Our second day in Cheticamp began with a drive through dense fog up the Cabot Trail to the tip of Cape Breton just past Ingonish to a small inlet, Meat Cove, where we boarded a real Nova Scotian fishing boat to whale watch. We drove for an hour and a half and the closer we came to our destination, the more the fog lifted and the sun shone.
Our captain, Cyril was a real comic, showing us how to use a life vest like he was a steward on an airplane, then dropping a single vest in the middle of the boat saying, “you’ll all have to fight over it if we go down.” The rest appeared shortly after and he actually brought sunscreen to share with everyone. We should have taken the hint, because we all got a bit of a sunburn from two hours on the water during the sunniest day of our trip.
We pulled out of port and into the open water of the Atlantic ocean, but close enough to shore to avoid large swells. Along the rocky coast, our co-pilot spotted a bald eagle and binoculars were passed around so we could all get a close-up view of the majestic bird on it’s nest.
Out in the Atlantic the boat would speed up, then Cyril and his copilot would spot something on the horizon, change course, then stop the motor and wait. In several minutes the whales surfaced and we heard them push water and air from their blowholes with a tremendous whoosh.
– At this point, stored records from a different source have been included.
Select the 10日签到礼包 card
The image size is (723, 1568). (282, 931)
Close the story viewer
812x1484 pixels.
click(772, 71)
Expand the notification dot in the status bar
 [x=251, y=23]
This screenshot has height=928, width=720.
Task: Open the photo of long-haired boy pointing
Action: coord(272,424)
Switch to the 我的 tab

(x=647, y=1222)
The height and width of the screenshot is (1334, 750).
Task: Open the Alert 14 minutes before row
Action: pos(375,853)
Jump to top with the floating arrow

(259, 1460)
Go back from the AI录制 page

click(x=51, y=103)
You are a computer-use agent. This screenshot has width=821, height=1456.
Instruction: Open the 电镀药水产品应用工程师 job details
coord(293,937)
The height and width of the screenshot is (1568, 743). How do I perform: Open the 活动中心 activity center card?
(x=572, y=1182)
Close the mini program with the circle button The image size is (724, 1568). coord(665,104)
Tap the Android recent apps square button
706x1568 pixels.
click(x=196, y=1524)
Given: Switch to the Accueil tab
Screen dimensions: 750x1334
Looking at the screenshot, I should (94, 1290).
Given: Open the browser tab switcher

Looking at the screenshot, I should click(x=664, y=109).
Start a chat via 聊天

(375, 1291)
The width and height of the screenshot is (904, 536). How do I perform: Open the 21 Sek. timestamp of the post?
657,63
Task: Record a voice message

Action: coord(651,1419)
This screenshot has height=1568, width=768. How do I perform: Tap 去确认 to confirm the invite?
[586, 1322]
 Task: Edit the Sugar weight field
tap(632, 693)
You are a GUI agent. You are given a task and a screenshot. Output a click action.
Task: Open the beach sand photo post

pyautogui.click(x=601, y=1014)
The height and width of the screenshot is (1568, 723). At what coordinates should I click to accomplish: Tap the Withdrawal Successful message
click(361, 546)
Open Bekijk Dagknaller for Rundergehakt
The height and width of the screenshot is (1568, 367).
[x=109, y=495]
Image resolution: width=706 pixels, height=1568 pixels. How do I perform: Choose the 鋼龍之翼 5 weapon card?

They came close to the boat, swam under us, and stopped to look.
The co-pilot was a marine biology student who had been tracking the pilot whales and they had even named the members of each pod. The particular pod had two baby pilot whales who rode closely along side their mother trying desperately to keep up.
After several turns of following the whales and finding another pod, Cyril drove us to a sheltered cove along shore. The views were like a journey through time to the jurassic age.
Jellyfish filled the water, white, and orange, and yellow water flowers that floated and swam in a greenish hued water. Cormorants danced on rocks and squawked at our approach.
We sped once more back to shore and spotted several seals along the way, but they were too shy and swam away as soon as we approached. It was truly one of the most remarkable experiences we have ever had.